=== What the exercise asks ===
Copy each line exactly, starting with the one that contains "Contoh) (105, 1842)" and stopping after the last line of the material below, with nothing else.

************

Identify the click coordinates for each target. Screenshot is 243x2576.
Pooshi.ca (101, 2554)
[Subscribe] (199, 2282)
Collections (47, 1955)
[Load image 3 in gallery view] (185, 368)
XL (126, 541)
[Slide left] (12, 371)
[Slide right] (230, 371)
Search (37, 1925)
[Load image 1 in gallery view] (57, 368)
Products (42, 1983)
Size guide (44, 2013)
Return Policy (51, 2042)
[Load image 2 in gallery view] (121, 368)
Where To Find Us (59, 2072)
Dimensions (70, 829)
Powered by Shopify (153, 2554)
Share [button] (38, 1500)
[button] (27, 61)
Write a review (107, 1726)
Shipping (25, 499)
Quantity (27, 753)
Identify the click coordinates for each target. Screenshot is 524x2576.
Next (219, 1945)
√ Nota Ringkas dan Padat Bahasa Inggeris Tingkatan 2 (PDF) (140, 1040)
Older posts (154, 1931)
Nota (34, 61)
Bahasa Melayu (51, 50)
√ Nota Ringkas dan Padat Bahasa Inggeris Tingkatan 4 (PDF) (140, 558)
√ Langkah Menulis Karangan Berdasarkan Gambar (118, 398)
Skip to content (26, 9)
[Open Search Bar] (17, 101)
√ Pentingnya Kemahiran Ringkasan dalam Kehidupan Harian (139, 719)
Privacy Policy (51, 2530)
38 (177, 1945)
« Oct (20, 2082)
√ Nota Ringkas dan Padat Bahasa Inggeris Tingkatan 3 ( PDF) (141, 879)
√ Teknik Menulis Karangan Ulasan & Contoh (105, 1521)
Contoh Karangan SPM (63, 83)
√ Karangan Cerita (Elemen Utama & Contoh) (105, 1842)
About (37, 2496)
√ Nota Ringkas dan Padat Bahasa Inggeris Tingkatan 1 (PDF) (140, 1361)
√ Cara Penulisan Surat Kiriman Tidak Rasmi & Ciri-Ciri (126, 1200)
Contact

************

=== Task answer ===
√ Karangan Cerita (Elemen Utama & Contoh) (105, 1842)
About (37, 2496)
√ Nota Ringkas dan Padat Bahasa Inggeris Tingkatan 1 (PDF) (140, 1361)
√ Cara Penulisan Surat Kiriman Tidak Rasmi & Ciri-Ciri (126, 1200)
Contact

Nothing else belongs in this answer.